On March 7, Gingrich had an idea:  impose a no-fly zone in Libya for humanitarian reasons. "This is a moment to get rid of [Qaddafi]. Do it." On March 23, Gingrich decided that was a terrible idea: "The standard [Obama] has fallen back to of humanitarian intervention could apply to Sudan, to North Korea, to Zimbabwe, to Syria this week, to Yemen, to Bahrain. This isn't a serious standard. ... I would not have intervened. I think there were a lot of other ways to affect Qaddafi."

Campaign finance

When the Supreme Court decided the Citizens United case last year, allowing unlimited corporate spending in political campaigns, Gingrich told NPR he was "delighted." (He was so delighted, in fact, that less than a year later he decided to star in a Citizens United movie.) Of course, he had a tweak: "I think I would say that the real campaign finance reform under our Constitution would be to allow anyone to give unlimited amounts of after-tax money, with the understanding that they would file every night on the Internet what they're spending and how they're spending it, so everybody could see who was involved." But in 1995, he had a different idea. Gingrich wanted to clean up the campaign finance system. The Washington Post's David Broder hailed his proposals in a column titled, "Gingrich's Ideas On Campaign Finance Reforms On Target." What were they? Keep limits on individual contributions, but lift them to $5,000. "If this were not heretical enough, the speaker had one other idea," Broder explained. He wanted to limit the strength of political action committees by allowing political parties to spend more money.
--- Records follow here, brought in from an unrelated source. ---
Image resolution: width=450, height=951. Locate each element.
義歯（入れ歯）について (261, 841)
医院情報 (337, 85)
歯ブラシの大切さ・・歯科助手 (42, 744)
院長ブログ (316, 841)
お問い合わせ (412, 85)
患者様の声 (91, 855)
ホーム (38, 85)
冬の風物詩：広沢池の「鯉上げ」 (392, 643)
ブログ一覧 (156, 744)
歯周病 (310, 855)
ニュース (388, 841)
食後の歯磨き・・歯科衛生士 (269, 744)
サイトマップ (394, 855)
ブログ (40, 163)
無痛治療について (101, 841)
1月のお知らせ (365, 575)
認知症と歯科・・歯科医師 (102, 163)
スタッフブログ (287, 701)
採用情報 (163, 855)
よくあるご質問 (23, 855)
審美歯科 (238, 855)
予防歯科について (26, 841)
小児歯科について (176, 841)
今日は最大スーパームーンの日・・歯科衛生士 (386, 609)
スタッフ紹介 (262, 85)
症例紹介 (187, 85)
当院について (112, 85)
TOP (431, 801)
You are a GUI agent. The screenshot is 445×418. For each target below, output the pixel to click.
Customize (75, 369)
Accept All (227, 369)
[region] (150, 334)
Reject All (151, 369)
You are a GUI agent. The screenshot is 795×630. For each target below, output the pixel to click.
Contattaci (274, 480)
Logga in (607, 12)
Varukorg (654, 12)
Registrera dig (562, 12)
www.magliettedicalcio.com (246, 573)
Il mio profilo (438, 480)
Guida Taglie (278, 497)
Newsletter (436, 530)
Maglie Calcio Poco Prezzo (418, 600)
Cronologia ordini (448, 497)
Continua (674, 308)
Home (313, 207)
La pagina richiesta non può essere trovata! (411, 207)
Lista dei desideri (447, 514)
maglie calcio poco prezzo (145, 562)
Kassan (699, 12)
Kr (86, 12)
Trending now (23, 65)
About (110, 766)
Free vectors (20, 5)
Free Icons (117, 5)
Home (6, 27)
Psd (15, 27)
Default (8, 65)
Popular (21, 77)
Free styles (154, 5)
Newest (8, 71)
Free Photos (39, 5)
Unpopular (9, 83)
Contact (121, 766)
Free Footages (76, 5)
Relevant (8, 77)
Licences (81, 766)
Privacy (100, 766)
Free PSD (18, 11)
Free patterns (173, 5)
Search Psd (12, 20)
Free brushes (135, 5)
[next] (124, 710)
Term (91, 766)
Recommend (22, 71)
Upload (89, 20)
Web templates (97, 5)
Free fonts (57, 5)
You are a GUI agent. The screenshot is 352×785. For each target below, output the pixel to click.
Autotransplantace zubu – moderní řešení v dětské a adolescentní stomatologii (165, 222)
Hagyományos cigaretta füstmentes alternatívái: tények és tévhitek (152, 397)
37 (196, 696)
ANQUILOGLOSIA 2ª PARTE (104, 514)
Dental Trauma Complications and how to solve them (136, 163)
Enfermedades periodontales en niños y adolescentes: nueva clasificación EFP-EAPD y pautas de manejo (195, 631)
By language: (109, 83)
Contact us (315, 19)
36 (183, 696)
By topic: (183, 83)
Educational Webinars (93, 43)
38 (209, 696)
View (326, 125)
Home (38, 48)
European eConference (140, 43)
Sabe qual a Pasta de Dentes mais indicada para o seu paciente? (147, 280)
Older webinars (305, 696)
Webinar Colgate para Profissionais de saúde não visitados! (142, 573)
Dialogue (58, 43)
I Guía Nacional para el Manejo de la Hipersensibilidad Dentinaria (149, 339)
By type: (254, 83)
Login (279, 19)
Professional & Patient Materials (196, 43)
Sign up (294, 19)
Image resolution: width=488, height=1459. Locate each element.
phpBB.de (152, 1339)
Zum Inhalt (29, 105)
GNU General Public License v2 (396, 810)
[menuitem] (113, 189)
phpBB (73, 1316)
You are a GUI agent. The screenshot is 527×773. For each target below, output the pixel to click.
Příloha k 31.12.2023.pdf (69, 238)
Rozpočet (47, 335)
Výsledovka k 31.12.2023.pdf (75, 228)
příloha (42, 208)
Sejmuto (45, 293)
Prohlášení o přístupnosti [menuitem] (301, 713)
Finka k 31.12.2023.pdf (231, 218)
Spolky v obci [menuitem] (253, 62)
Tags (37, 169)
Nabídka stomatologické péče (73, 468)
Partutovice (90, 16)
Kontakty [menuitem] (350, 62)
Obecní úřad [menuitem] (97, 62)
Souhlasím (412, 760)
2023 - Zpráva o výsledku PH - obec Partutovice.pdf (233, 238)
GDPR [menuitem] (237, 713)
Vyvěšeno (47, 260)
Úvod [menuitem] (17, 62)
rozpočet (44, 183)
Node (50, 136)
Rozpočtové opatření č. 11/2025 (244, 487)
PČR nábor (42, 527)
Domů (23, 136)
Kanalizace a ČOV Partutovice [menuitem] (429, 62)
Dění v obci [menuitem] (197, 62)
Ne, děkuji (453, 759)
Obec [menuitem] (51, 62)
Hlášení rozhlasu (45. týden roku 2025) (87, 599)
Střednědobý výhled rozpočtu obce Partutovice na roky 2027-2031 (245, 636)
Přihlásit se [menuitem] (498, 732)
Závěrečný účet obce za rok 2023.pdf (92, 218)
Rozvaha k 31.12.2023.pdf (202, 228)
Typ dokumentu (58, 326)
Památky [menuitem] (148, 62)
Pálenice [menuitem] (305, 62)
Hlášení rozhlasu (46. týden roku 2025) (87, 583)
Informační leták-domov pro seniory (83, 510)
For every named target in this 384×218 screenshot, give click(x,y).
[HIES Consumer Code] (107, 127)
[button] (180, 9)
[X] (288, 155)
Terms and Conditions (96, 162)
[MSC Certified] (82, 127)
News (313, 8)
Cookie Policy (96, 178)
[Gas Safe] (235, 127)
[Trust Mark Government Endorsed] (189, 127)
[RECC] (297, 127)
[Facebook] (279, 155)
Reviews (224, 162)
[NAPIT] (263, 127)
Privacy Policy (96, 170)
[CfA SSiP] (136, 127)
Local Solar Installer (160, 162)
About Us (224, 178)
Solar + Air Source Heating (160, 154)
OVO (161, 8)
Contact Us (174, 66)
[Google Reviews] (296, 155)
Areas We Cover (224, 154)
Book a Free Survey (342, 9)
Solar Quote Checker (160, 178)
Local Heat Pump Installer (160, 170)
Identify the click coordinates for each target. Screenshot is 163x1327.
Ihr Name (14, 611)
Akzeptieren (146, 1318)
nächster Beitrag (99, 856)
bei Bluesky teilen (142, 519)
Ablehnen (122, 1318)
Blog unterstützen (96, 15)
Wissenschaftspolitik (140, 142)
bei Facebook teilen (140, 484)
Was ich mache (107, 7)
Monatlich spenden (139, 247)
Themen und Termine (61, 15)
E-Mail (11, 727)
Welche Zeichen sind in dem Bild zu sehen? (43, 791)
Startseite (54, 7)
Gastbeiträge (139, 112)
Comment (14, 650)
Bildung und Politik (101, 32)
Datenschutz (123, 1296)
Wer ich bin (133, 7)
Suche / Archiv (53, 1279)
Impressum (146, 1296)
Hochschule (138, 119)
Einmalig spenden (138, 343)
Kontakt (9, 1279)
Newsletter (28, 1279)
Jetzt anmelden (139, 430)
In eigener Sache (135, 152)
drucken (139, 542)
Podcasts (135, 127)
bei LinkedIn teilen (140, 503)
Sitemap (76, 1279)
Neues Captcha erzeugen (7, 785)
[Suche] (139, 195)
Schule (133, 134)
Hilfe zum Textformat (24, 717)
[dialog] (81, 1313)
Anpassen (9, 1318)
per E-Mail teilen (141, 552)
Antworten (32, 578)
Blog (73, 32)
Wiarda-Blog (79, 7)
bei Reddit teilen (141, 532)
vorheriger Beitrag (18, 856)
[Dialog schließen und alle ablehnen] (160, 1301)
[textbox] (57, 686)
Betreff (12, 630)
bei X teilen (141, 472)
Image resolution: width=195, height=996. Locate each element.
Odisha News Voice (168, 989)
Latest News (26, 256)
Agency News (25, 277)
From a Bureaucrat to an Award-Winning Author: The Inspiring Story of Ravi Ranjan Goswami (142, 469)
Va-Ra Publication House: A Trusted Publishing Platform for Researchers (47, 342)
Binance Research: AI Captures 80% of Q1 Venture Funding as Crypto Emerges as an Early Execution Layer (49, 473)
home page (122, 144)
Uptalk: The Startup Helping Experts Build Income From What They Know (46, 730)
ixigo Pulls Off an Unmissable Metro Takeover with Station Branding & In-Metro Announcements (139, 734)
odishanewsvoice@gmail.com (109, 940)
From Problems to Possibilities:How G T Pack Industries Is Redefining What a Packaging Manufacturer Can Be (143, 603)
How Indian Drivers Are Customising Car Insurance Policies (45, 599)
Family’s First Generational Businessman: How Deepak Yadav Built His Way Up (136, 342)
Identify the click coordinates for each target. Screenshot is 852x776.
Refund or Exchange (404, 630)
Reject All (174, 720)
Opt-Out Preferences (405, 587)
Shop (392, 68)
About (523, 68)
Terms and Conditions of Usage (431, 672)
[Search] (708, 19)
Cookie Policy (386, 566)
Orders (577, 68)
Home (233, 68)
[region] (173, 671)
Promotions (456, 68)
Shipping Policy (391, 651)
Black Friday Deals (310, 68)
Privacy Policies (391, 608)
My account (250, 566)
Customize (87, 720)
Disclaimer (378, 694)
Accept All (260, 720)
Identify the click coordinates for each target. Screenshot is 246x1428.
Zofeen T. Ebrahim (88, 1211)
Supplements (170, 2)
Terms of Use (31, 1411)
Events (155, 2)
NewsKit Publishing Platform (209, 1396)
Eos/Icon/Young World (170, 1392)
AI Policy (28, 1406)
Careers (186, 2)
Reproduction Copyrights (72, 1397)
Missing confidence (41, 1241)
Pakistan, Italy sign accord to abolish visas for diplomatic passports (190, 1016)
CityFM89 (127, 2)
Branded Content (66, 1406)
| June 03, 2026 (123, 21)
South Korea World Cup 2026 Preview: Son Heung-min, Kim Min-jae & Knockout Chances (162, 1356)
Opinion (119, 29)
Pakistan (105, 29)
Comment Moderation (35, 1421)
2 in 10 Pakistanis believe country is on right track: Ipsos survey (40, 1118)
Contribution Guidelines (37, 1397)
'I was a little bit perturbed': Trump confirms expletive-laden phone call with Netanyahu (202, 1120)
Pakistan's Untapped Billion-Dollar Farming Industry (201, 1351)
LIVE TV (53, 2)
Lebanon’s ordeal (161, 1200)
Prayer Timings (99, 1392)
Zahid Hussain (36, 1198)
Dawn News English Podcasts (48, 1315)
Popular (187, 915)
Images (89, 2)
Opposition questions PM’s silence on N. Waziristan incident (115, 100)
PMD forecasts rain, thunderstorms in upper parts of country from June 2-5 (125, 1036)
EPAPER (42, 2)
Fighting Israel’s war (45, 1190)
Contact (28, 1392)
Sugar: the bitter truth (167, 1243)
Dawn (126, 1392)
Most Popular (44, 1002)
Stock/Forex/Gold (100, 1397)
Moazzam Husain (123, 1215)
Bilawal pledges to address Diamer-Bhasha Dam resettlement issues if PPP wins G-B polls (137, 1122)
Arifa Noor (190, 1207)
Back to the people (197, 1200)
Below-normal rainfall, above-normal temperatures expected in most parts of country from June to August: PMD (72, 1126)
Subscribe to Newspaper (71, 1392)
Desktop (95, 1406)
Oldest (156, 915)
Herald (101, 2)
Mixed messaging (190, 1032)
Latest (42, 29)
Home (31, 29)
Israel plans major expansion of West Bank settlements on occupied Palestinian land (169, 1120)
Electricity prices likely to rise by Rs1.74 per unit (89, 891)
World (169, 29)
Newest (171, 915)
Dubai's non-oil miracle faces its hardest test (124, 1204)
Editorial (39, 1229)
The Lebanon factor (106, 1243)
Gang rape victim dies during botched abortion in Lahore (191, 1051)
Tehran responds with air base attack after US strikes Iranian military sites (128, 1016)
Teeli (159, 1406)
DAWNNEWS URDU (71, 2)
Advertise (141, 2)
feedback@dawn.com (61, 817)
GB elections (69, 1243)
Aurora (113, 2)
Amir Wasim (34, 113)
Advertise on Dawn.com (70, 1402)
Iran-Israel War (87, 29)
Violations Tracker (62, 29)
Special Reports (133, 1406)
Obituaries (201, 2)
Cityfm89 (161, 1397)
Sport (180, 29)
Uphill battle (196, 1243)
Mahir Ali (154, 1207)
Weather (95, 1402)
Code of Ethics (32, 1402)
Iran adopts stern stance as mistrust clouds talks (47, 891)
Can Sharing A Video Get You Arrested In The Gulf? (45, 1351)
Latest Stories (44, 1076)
And here are some not-so-great ideas Gingrich doesn't really talk about anymore:

  • Knowledge requirements for voters: The Washington Examiner reports that this year, Gingrich told the Georgia Republican convention, "But maybe we should also have a voting standard that says to vote, as a native-born American, you should have to learn American history. You realize how many of our high school graduates, because of the decay of the educational system, couldn't pass a citizenship test?" Of course, southern states, one of which he represented in Congress, used such tests to keep black people from voting before the Voting Rights Act. So that idea isn't just stupid, it's illegal.

  • How to avoid unemployment when factories go overseas: When Times' Matt Bai spoke to Gingrich in 2009, an interview was interrupted with the politician's shout of "The 1913 Girl Scouts manual!" He phoned his assistant to get him a copy. "He leaned back and proceeded to explain to me that the Girl Scouts manual contained a recommendation that every girl learn to perform two jobs, just in case one of them went away. What we needed, apparently, were more steelworkers who belonged to the Girl Scouts," Bai explains.

  • Bring back orphanages: Yes, Gingrich called for bringing back orphanages in 1994. It would save money on welfare. Gingrich has yet to call for orphanages in the Republican debates this year.